Hovis’ Friday diary: reasons why I should be your new leader now that the blonde bushy-haired one has left…

  • Dear diary,

    Well, crikey it’s all change in the human herd, isn’t it? The blonde bushy-haired one has found himself about as welcome as a feral barn cat at an aquarium and as isolated as a strangles case at the Olympics. The last time I saw someone standing quite so alone was Barbie Boy on his bijou bowling green turn out space at the top of the yard, where we stash the weird ones away from sight of the public. Let’s be honest though, with everyone bobbing off and leaving him, he was about as efficient as a Kardashian would be clearing an all you can eat buffet – which is to say not very and we would have to ensure the media frenzy watching it all.

    So, this leaves you humans leaderless.

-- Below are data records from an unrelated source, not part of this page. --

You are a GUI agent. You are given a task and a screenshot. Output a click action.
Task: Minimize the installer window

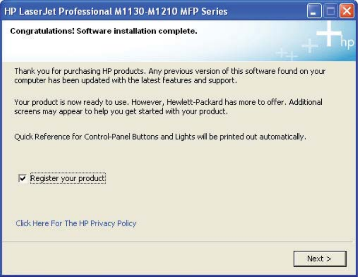(x=315, y=11)
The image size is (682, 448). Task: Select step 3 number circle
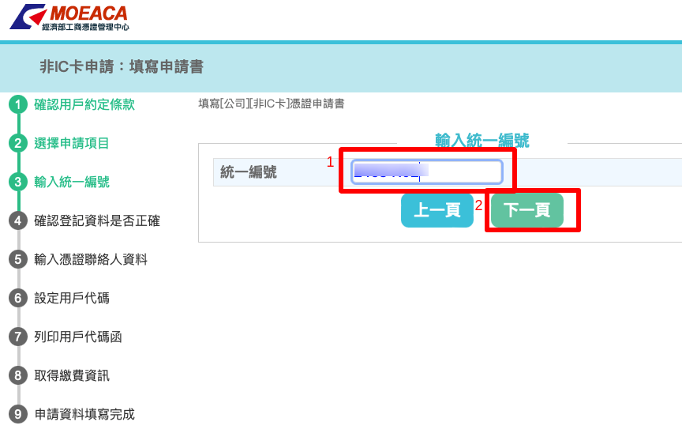coord(18,182)
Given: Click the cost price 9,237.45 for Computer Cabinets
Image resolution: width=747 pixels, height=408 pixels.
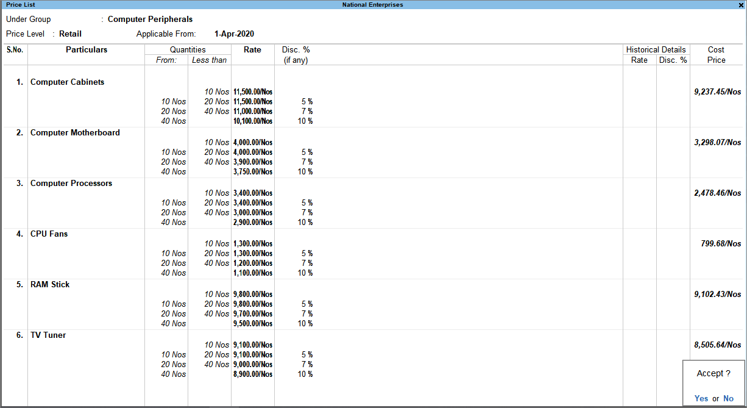Looking at the screenshot, I should point(717,91).
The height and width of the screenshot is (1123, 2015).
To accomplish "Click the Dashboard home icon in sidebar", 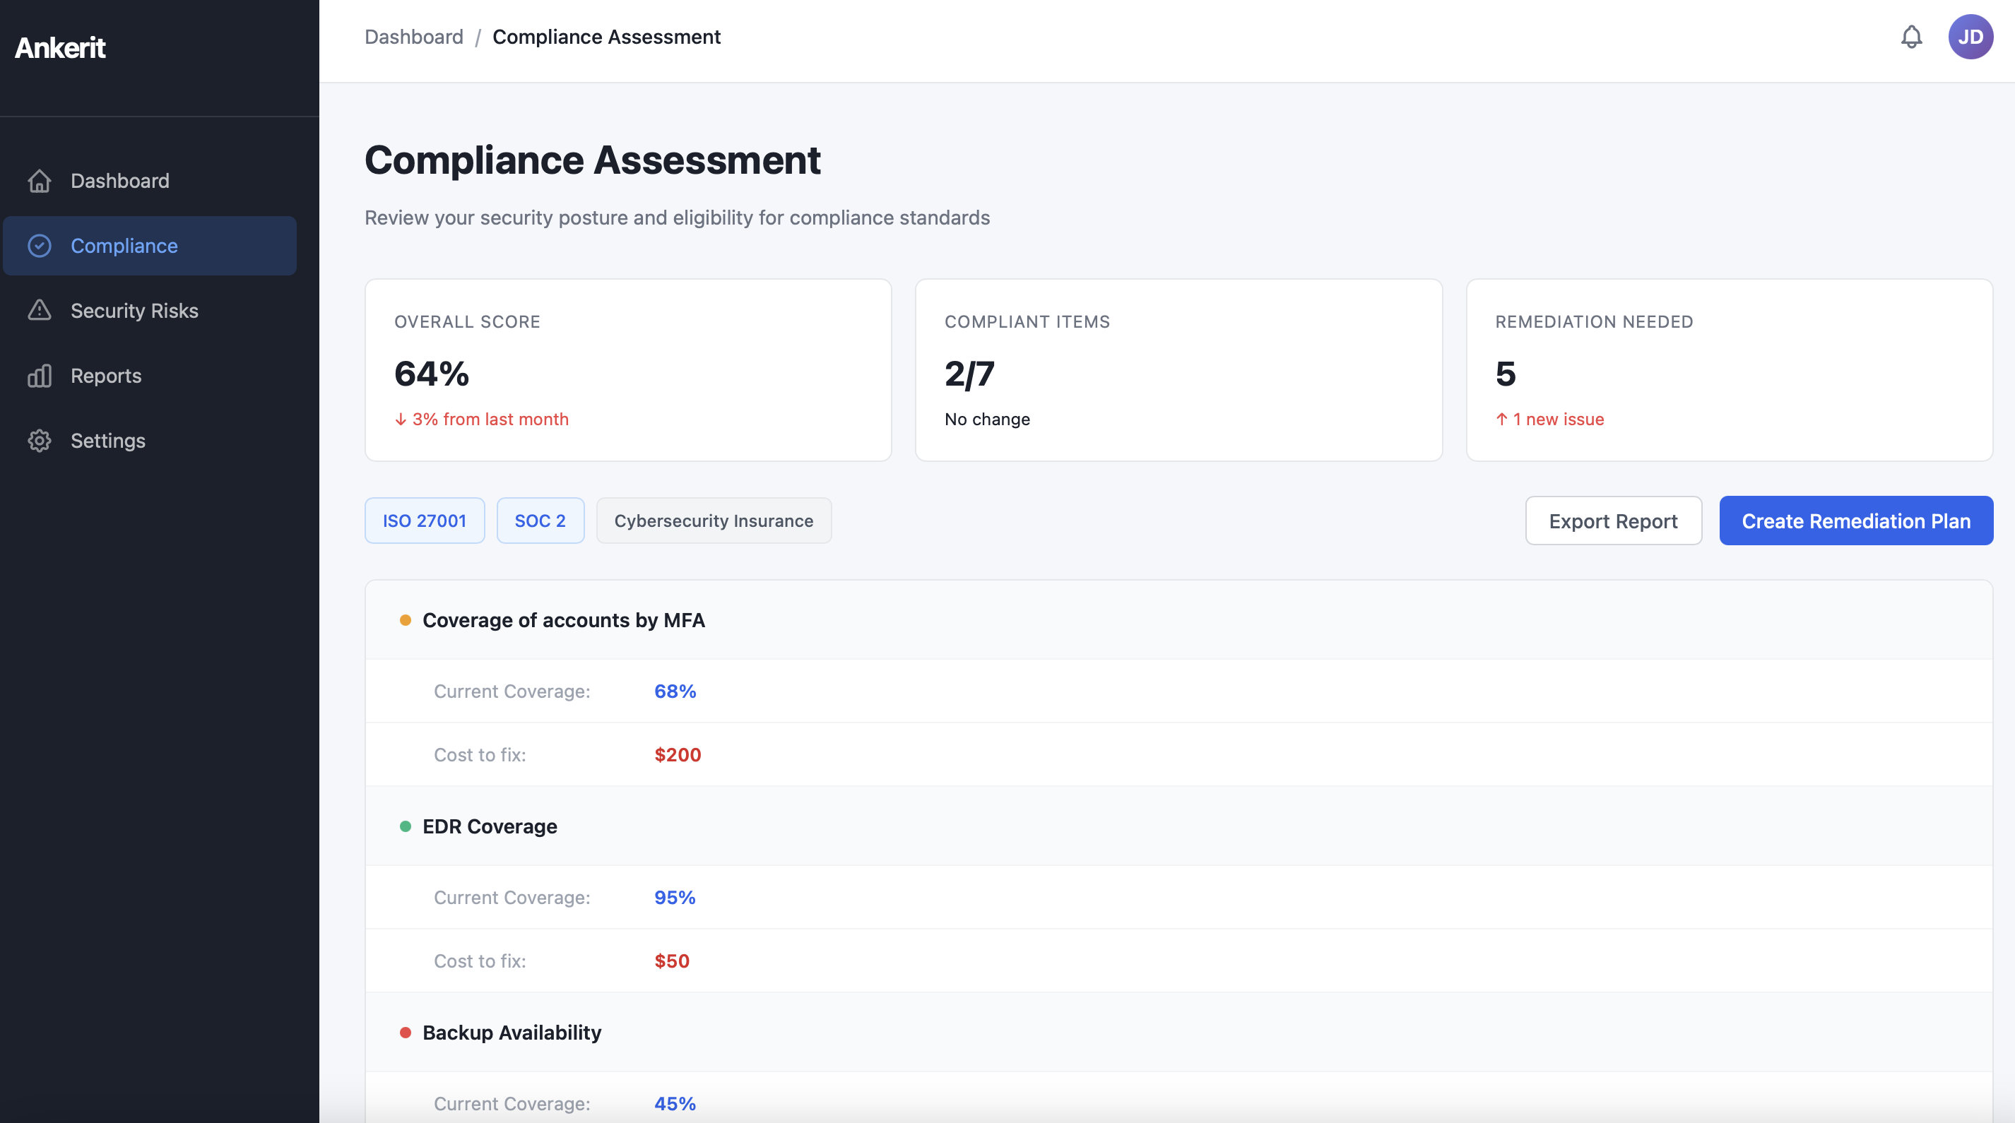I will coord(39,181).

    What is needed here is someone with class, someone with integrity, someone with charisma and vision and moreover, the intelligence to lead us all out of the pickle that we seem to be in. And frankly, the list of persons capable of it is not a long one.

    I mean it’s so obvious, but even so, let me give you the short list.


    I told you it was a short list…

    Again, let’s be honest here, choosing between the rest of the them (of any party) is like choosing which stressage test you do – you don’t like any of them as an option, they all involve dubious moves with questionable motives and inevitably, half way around you will wish you’d picked the other one…

    I, however, offer something different, something which if you think about it is real blue sky thinking (you see if you hang around with my consultant mother for too long you can get with the lingo – although she does suggest that the only blue sky she sees near me is the gap between my ears…) and out of the box innovation (again ignore suggestions from mother that the box in question did have “wrong way up” on the side…).

    Your human herd needs leadership from the front and I think you would struggle to find anyone more keen to be at the front than me. Just ask any of my previous hacking buddies… Unless of course there are tractors – which do lead to me doing a speedy about turn and swift withdrawal in the opposite direction, but again, if you think about it, this is extremely good training for politics and will only make me fit better into the corridors of power.

    I will, over the coming weeks, be drafting my manifesto but I would like to think I could count on you all to help me throw my ear bonnet into the ring to help lead this country, after all I’m hardly like to make as big a mess as you humans have managed, am I?

    Talking of making a mess of oneself, I would like to extend the warmest of get well wishes to my dear friend and co-pilot Mary King, who I understand was mounted upon a lesser-quality-than-me stead and had a nasty accident the other week. I may have bronced down the centre line at Belton International Horse trials with you Mary, but I made sure we remained united at all times. When you’ve healed, I am more than happy to come and ease you back into the world of riding proper horses and promise faithfully I will keep all four feet on the floor for you. Well mostly…

    I’m off to perfect my tousled mane (achieved by enthusiastically rubbing my head onto something hard), the spouting of total horse poop (achieved by echoing my mother on a daily basis) and the confusing of Chardonnay with office supplies (achieved by watching mother convince people she’s drinking tea on a works team call) – all of which should pretty much guarantee me the job.